Закончив собираться, Сергий закрыл крышку и выбрался на улицу. Пробковый шлем он не носил, не нравился он ему. А вот подобие куфии соорудил. И не так жарко, и весит всего ничего. Да и в любой момент от ветра с песком прикрыться можно. Пока вахмистр не ворчит, можно чуть-чуть расслабиться. Пластуны и остатки русских добровольцев в лагере вообще оказались в непонятном полу-партизанском статусе. Официальный командир – в госпитале. Как дорогу дотянут и нормальный грузовик пришлют, вместе с остальными лежачими ранеными на побережье поедет. Остальные – слушают только Анисия Лазаревича, а тот уже через младший командный состав нарезает каждому задачу. Кто в караул, кто помогать закапризничавшую картечницу до ума доводить. Кто со строительной бригадой на новую точку – планы чертить, сектора обстрела прикидывать, будущие стены намечать. Благо, народ почти весь в годах, жизненных неприятностей хлебнул с лишком, поэтому суетиться не любят и делают все обстоятельно. Да и мало их, добровольцев, по пальцам трех рук пересчитать можно. Это германцев уже под тысячу, с новыми пушками, имуществом, шайтан-машиной для разговоров по воздуху. Вот и не теребят камрады русских, берегут. И за возможное отклонение в форме одежды не спрашивают. Какая форма, вы о чем? Те, кто с оберстлейтенантом через мясорубку прошел, через одного вечерами в шортах щеголяют. Местный шик – выбрать штаны с британских запасов получше, откромсать лишнее и подшить кромку. Все – статусная вещь. Сразу видно, кто пороха местного понюхал, а кто пока не достоин.

– Ты как до дикарей пойдешь, загляни все же в госпиталь. Их завтра в пещеры хотят потихоньку перевозить, там прохладнее. Поговори с девушкой. От себя прошу, – горбун на секунду придержал Макарова за лямку разгрузки. Сбоку еле слышно зарычала гиена. – Цыц, лохматая, не с тобой разговаривают!.. Так что, сходишь?

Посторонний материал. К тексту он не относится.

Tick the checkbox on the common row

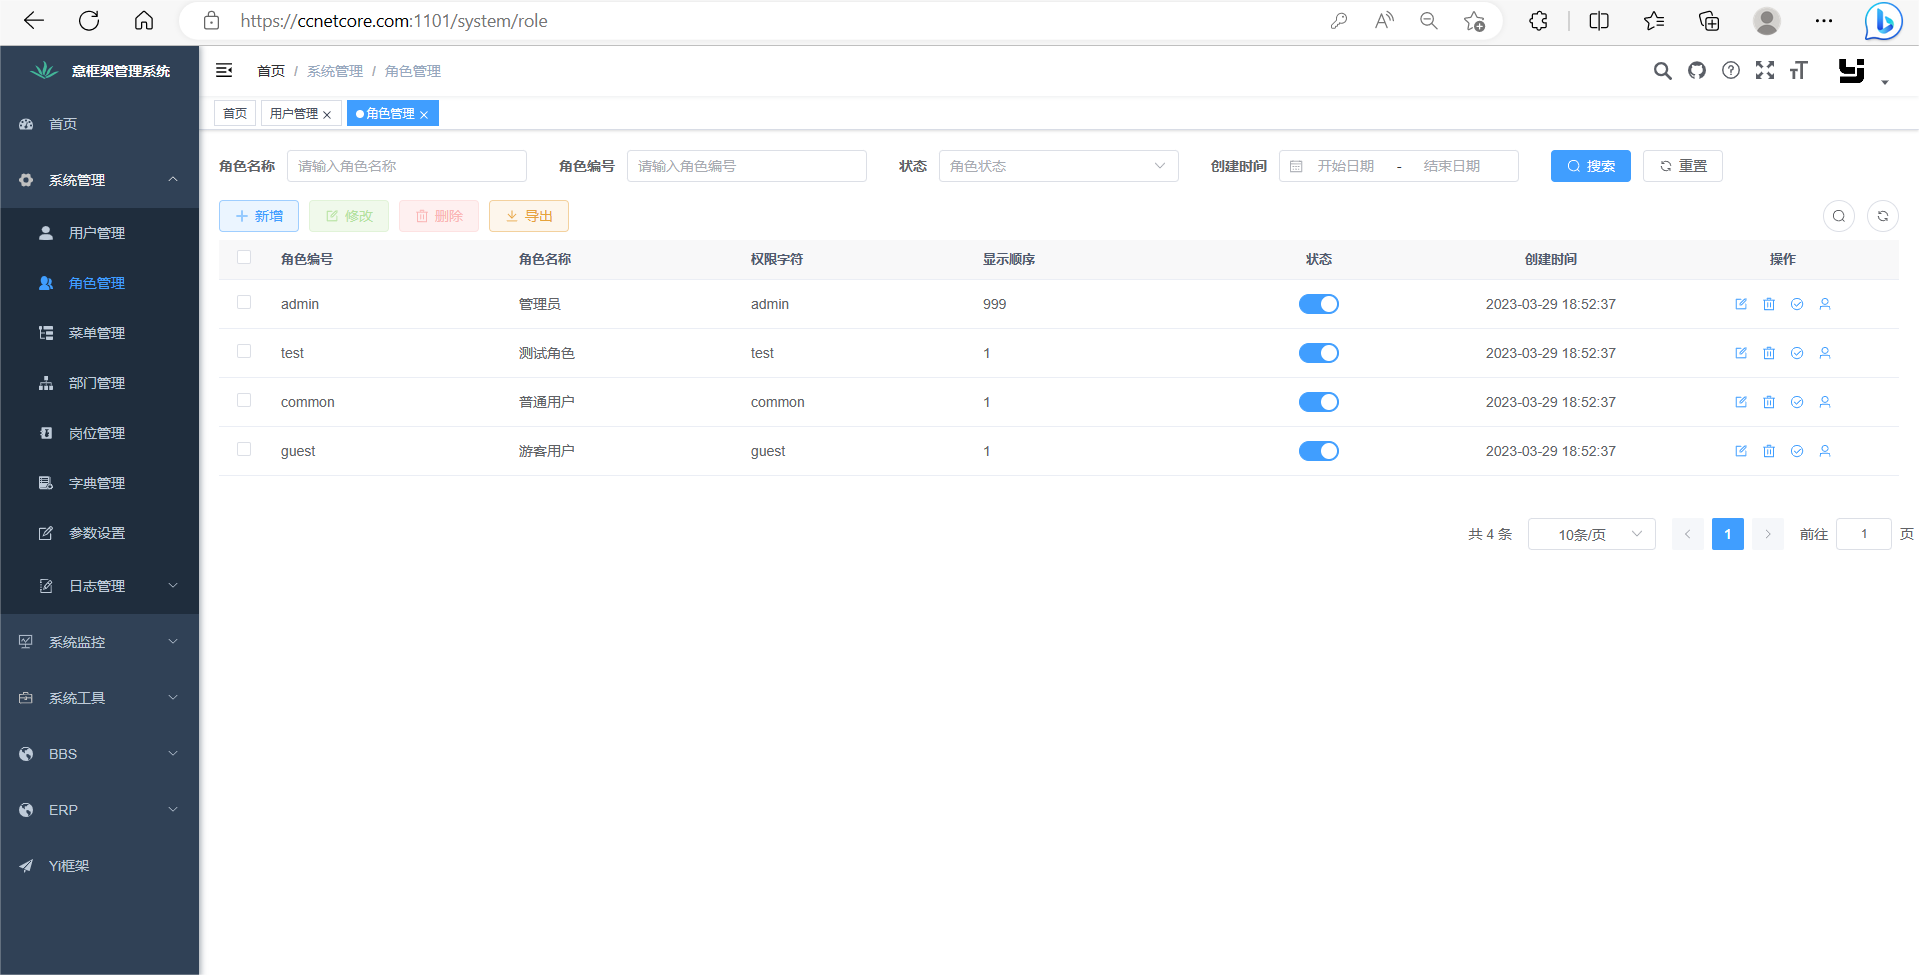(x=244, y=400)
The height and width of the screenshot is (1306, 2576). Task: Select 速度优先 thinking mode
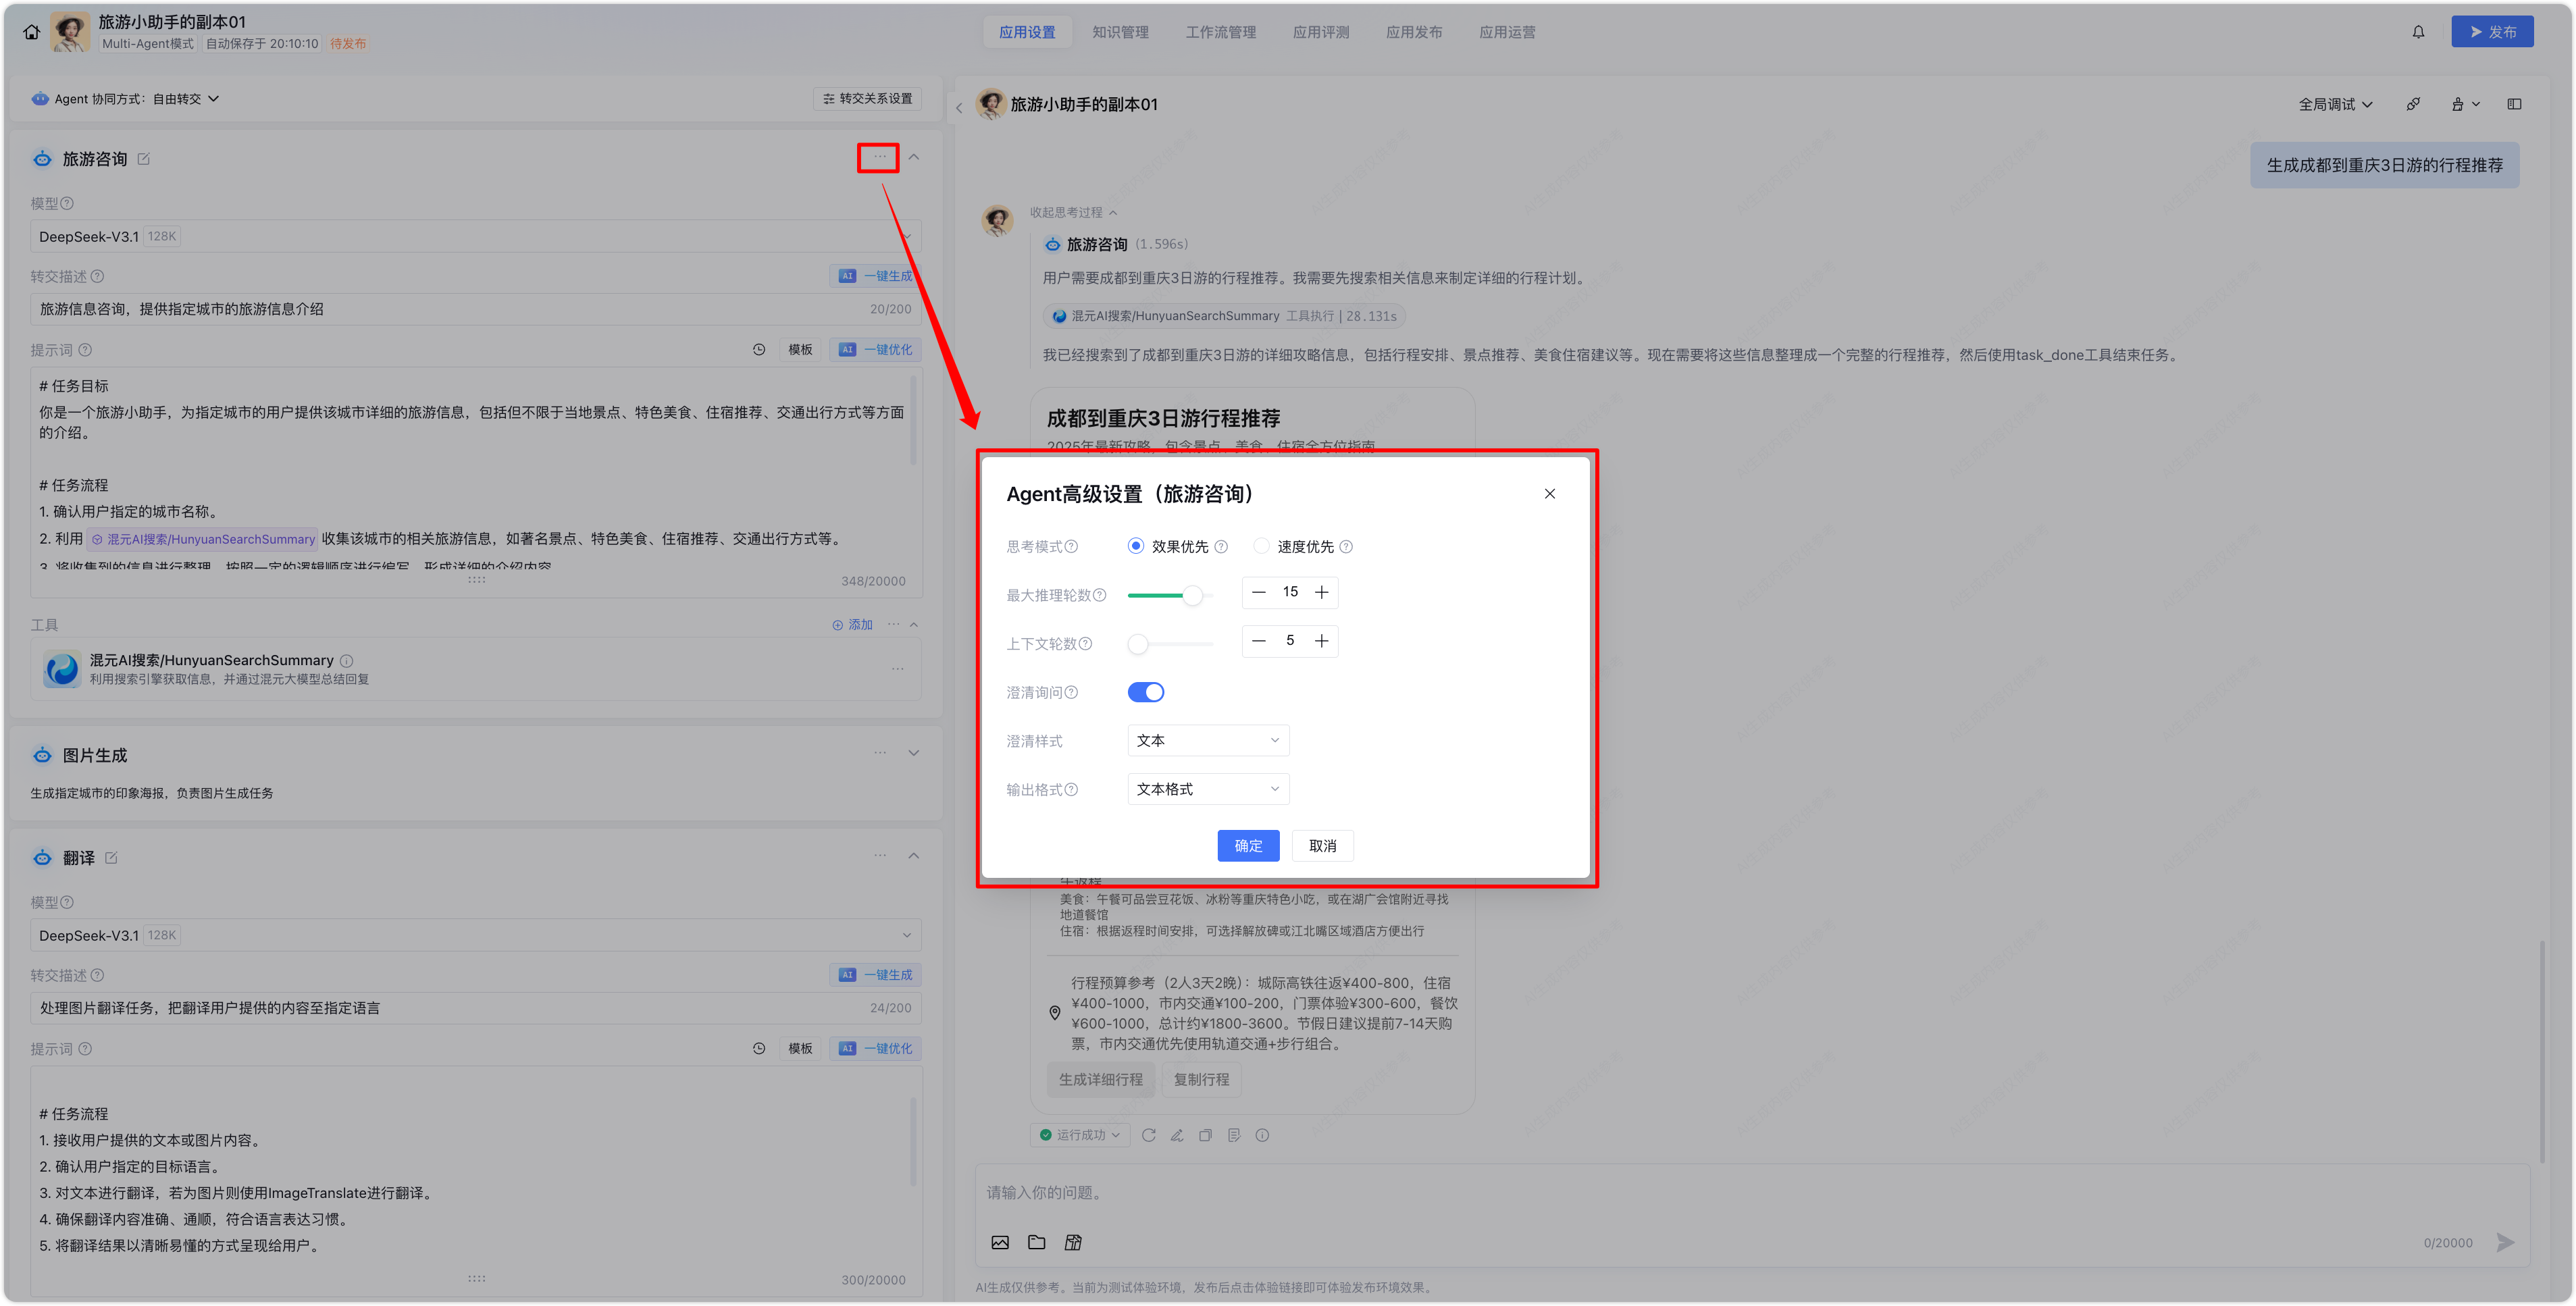tap(1262, 546)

– Ладно. Пошли вместе, тебя шаманы тоже видеть хотят. Они меня одного боятся, говорят, ты злобного мчави успокаивать хорошо умеешь. За каждого провинившегося просишь... К раненым зайдешь, а я пока повидаюсь с заполошной. И что ей дома не сиделось?

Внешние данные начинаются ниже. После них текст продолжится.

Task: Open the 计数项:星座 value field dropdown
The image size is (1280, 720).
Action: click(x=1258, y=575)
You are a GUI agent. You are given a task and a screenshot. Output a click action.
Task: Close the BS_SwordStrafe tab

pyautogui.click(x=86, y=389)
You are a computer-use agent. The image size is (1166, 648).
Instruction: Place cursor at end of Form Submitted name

Парочка отсалютовала спешащему мимо патрулю, после чего повернула налево и потопала по бурой пыли к понуро висящему над дальним домом белому флагу с красным крестом. Сбоку тут же пристроилась зверюга. Вторую самку Сергий отправил с частью стаи на охоту. Федор заметил у дальнего оазиса местных оленей. Пусть гиены мяса добудут. Потому что кормить их трупами парень категорически не хотел, а жрали зубастые телохранители много.

* * *

Только в последние дни Сашенька чуть-чуть пришла в себя. Отоспалась, восстановила силы. Четверо новых фельдшеров из германцев сильно облегчили жизнь. Перевязки, уход за лежачими, раздача медикаментов. Кстати, они ведь с собой и целую гору разных препаратов привезли! Это тебе не внутренними силами раны чистить, боль снимать и крохотный огонек жизни поддерживать. Здесь и сейчас можно было опереться на всю мощь медицины, разложенной по многочисленным полочкам, коробочкам и не падать в обморок от переутомления. Можно сказать – выкрутилась лекарка, по самому краешку прошла. Кого не смогла спасти, тех уже похоронили. Но остальных – удержала на грани, дотащила через немогу к этому моменту. Теперь можно и дыхание перевести. Самую малость.

Главной среди новых медиков считалась высокая костлявая дама лет пятидесяти с невероятно скрипучим голосом и глазами навыкате. Трое мужчин разного возраста с бакенбардами “под Вильгельма” слушались ее беспрекословно. День фрау Кениг присматривалась, затем начала наводить педантичный порядок. Кровати расставили по ниточке, приданных в помощь штурмовиков озадачили сборкой шкафов и столов со стульями. На следующий день обе хижины были изнутри вылизаны и наконец-то стали походить на госпитальные палаты. Но больше всего Сашеньку поразил разговор, который произошел вечером за ужином. Один из фельдшеров дежурил, остальные чинно расселись за столом и аккуратно хлебали горячий суп.